Thursday, June 3, 2010

Is trial prep a dirty job?

I once caught an interview with Mike Rowe and he was being asked what he thought made Dirty Jobs such a big hit. Now first I must admit that I love the show. Back when my youngest was having trouble going to sleep at night I used to rock her while I watched the tube -- and one of the shows I watched was Dirty Jobs.

It would have been so easy for Mr. Rowe to mock the people who worked jobs that nobody else wants to do -- but he never made the workers the butt of the jokes. Quite the contrary, Mike Rowe was always the punchline. He treated everyone who came on that show with respect and dignity.

Mr. Rowe's answer to the question was quite profound. He said that most of us (me included) have jobs that we can't tell at the end of the day whether we've accomplished anything. My desk, for instance, is as big a mess when I walk out of the office as it is when I walk in the next day. I see a bunch of paper, letters and files on my desk and it doesn't make any difference how much paperwork I do in the afternoon - or at night - because there's always more to do. Mr. Rowe said what made the jobs he featured on the show so compelling was that each job had a starting point and an ending point. As an example he talked about a ditch digger. At the beginning of the day there was no ditch - but by the end of the day, there was a ditch.

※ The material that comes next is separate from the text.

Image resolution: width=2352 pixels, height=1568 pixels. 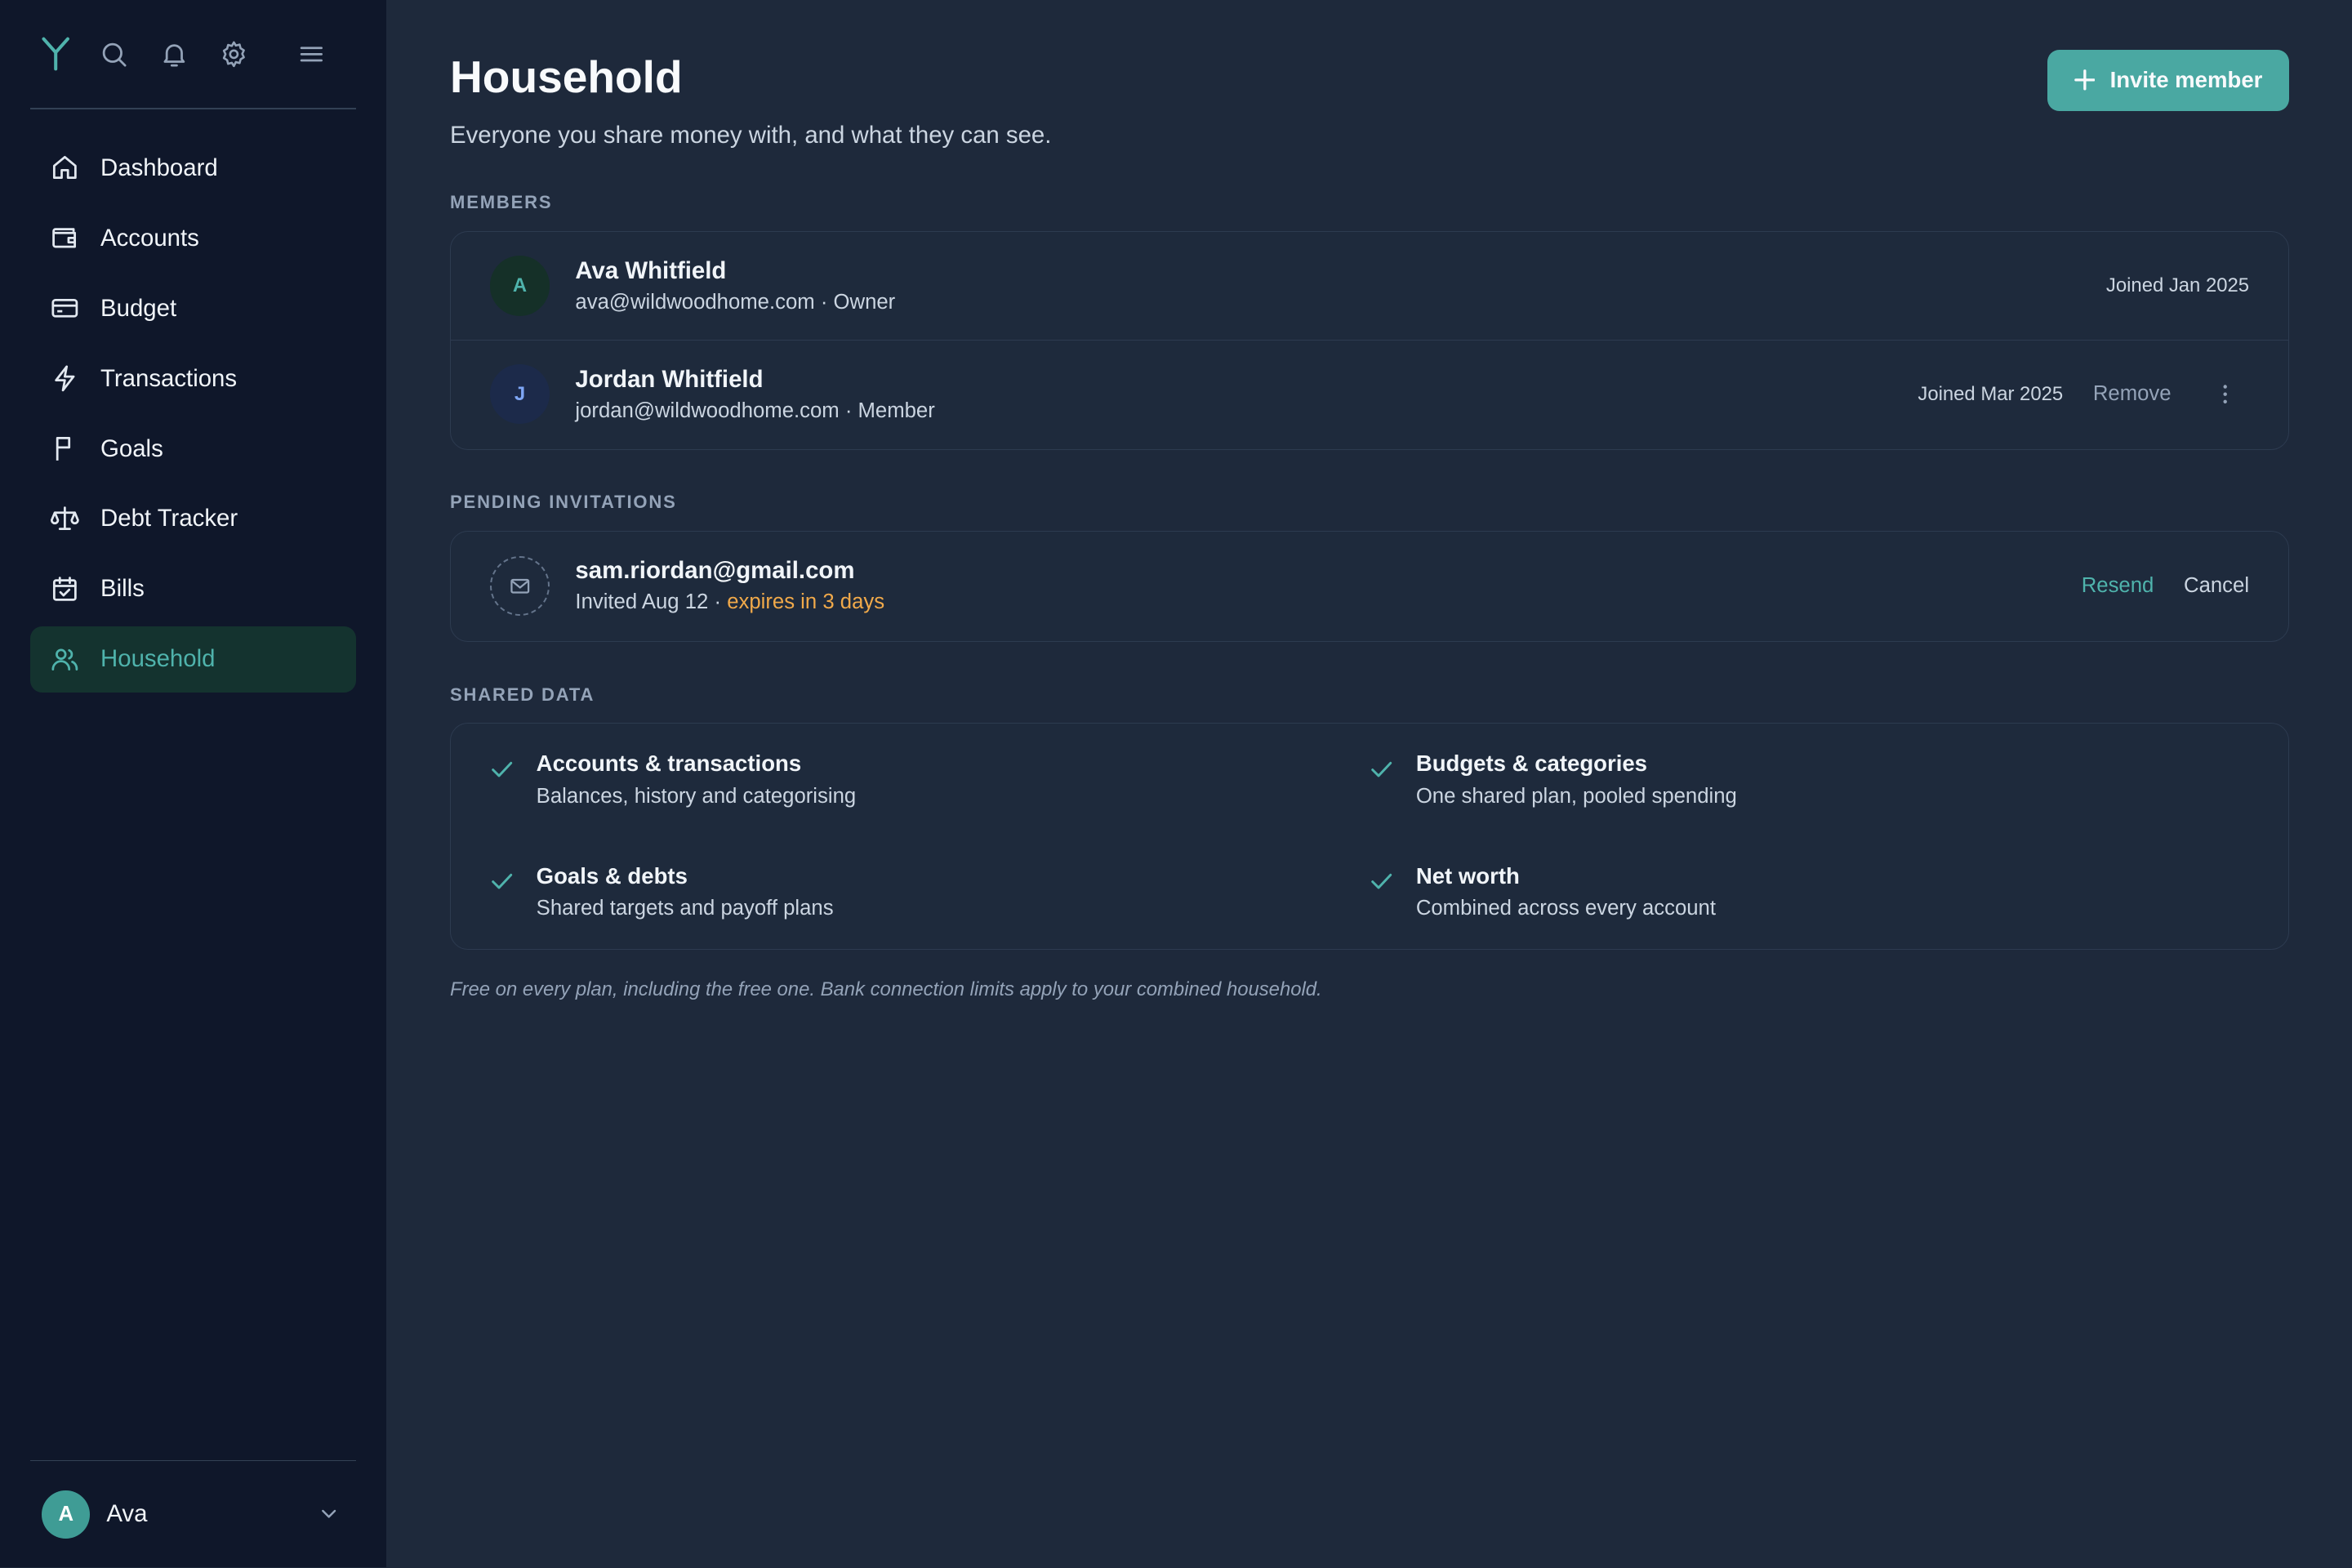 I want to click on sidebar-item-label: Accounts, so click(x=150, y=238).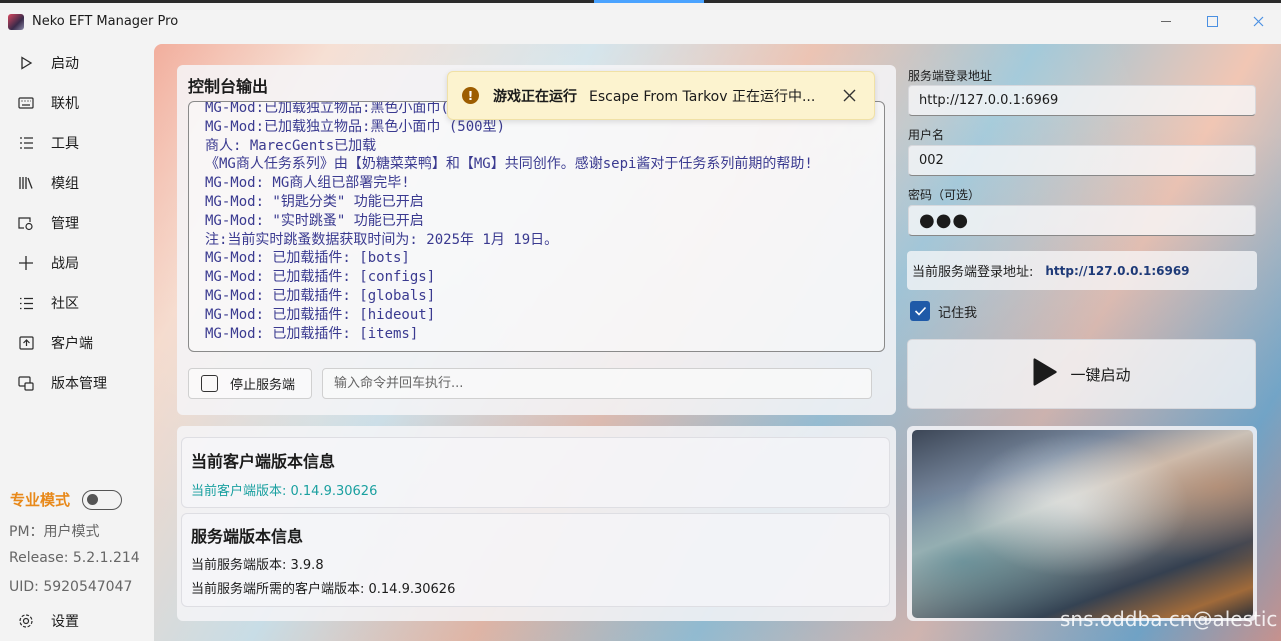 Image resolution: width=1281 pixels, height=641 pixels. I want to click on sidebar-item-client: 客户端, so click(77, 343).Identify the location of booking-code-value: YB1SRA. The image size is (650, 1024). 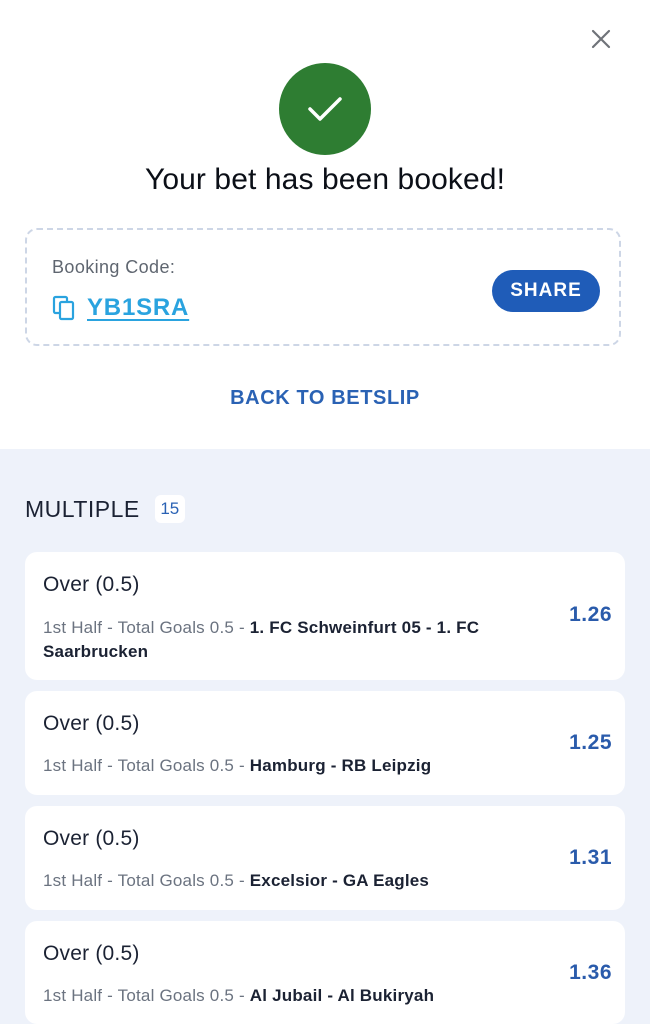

My "dirty job" is mowing the lawn. When I wheel the mower out to the driveway and pull the cord I can see how tall (and ragged) the grass is. But as I walk across the yard I can see where I've mowed and where I haven't. The contrast is a constant reminder that I am accomplishing something. There is almost a Zen-like quality to pushing the mower as my mind keeps being drawn back to the contrast between the cut and uncut grass.